Reflections on building with Model Context Protocol (MCP)

It's great! With some rough edges

Dec 14, 2024 Reflections on building with Model Context Protocol (MCP)

Introduction

The Model Context Protocol (MCP) is a new open standard designed by Anthropic, for connecting LLMs with external tools and data. MCP lets AI apps like Claude Desktop connect to local and remote servers that provide access to tools and resources like databases, search engines, and other APIs. An illustrative screenshot from the MCP website is below:

MCP example

In the screenshot, Claude Desktop (the MCP client) uses a tool call to the weather MCP server, which in turn fetches data from a weather API.

Why not just OpenAPI?

If you’re not familiar with OpenAPI, it’s a standard for defining APIs. I wondered, we already have this specification for describing tools and data sources, why do we need another one like MCP? Indeed, ChatGPT can already connect to OpenAPI servers.

I asked as much in this HackerNews comment. But I sort of see the point now. OpenAPI is great for defining REST APIs but it’s not great for standardizing the kind of interactions that LLMs need. The specification has some handy provisions, for example, letting servers notify clients that a resource (like a database) was updated.

How much of the spec does Claude Desktop implement?

Even though Claude Desktop is meant to be the poster child for MCP, it doesn’t implement the full spec. For example, best I can tell, it does not support SSE transport (stdio only), thus servers must be local. Prompts and resources must be selected manually. Dynamic resources (where the server can generate a bunch of resources on the fly) don’t seem to have any UI affordance. Server generated notifications don’t seem to appear. And perhaps most peskily, Claude Desktop has strict timeouts on tool calls, which means that without any way to schedule work in the background, the client can’t do long-running tasks.

All of this may change with time, but it does mean that a better way to test your MCP server is to use the MCP Inspector, which is a kind of tester tool. It also has some limitations though. For example, if your tool has an input schema with arrays or other complexity, it won’t generate the correct form UI. A screenshot of the inspector from the MCP website is below:

MCP Inspector

How is the DX?

MCP provides two SDKs in Python and TypeScript. The Python one is decent. I appreciate their use of uv in the starter template. But, at the time of writing, the SDK with stdio transport has a critical bug. Remember that client side timeout I mentioned? Client disconnects will cause the server process to also irrecoverably crash (issue 88).

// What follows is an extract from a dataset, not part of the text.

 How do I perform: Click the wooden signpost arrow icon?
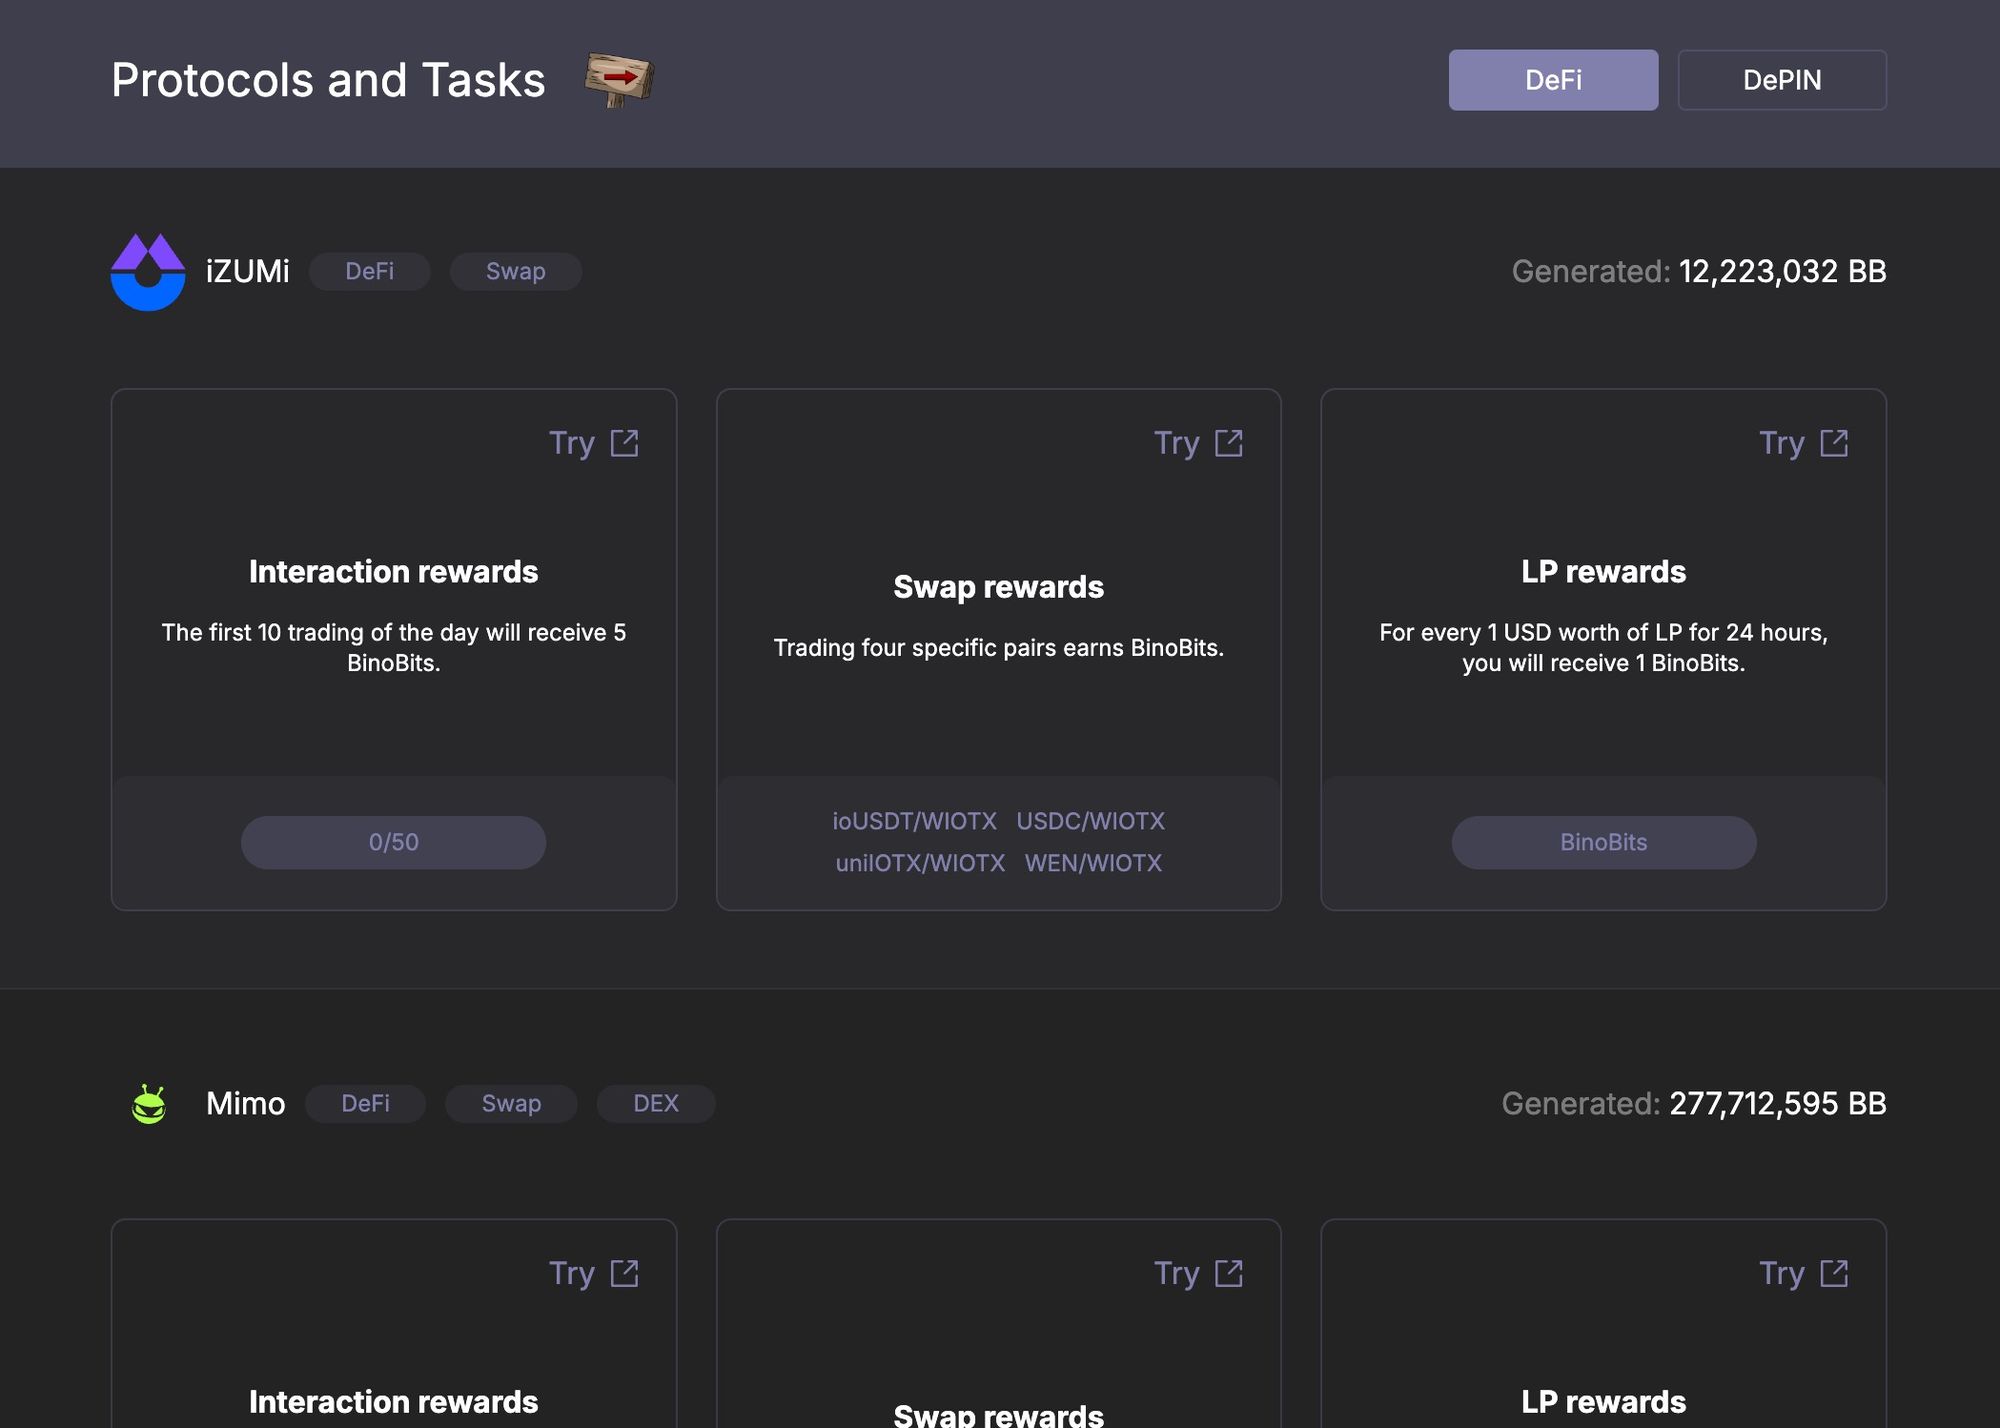(x=619, y=80)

Not great when you have to rewrite your server to TypeScript the night before a demo. The TypeScript SDK is lovely though. It’s got a nice API and the type definitions are very helpful. I might be biased because I am more familiar with the ecosystem.

How is the documentation?

The documentation is decent. I’m not a fan of separating the specification from the main website. The sidebar on the main site is also missing several pages which can only be found through search. The examples repository was definitely a big help to fill in the gaps, especially with some of the less elucidated concepts such as SSE transport.

Is MCP a win for users?

Certainly it opens up a lot of possibilities. Imagine, your AI app like Claude Desktop or Zed IDE can now connect to anything. But I am surprised the spec does not have an opinionated way to actually configure the servers in the client application. With Claude Desktop you have to configure some random JSON config file, or use some third party tool/registry to do that for you. I would have expected a more integrated experience. Similarly, with Zed you have to make a wrapper that just executes your MCP server. It just seems like a lot of lift to close that last mile to the end user.

Where I’d like to see MCP go

I’d like to have the MCP folks maintain an official registry. I’d also want to see registries added to the spec, so that client applications can pull from registries instead of having us configure them.

I’d like to have a way for clients to schedule async work with the MCP server and be notified when completed. This would result in the AI agent starting a new loop, or adjusting the current loop to handle the results.

I’d like clients to automatically decide which prompts and resources are relevant.

I’d also love a way for sessionizing client-server interactions and potentially having multiple clients be part of the same session to accomplish multiplayer work. I’m not sure how that would work, but it would be lovely to see ChatGPT, Claude or niche-AI clients working together to solve a task using all the tools across my computer.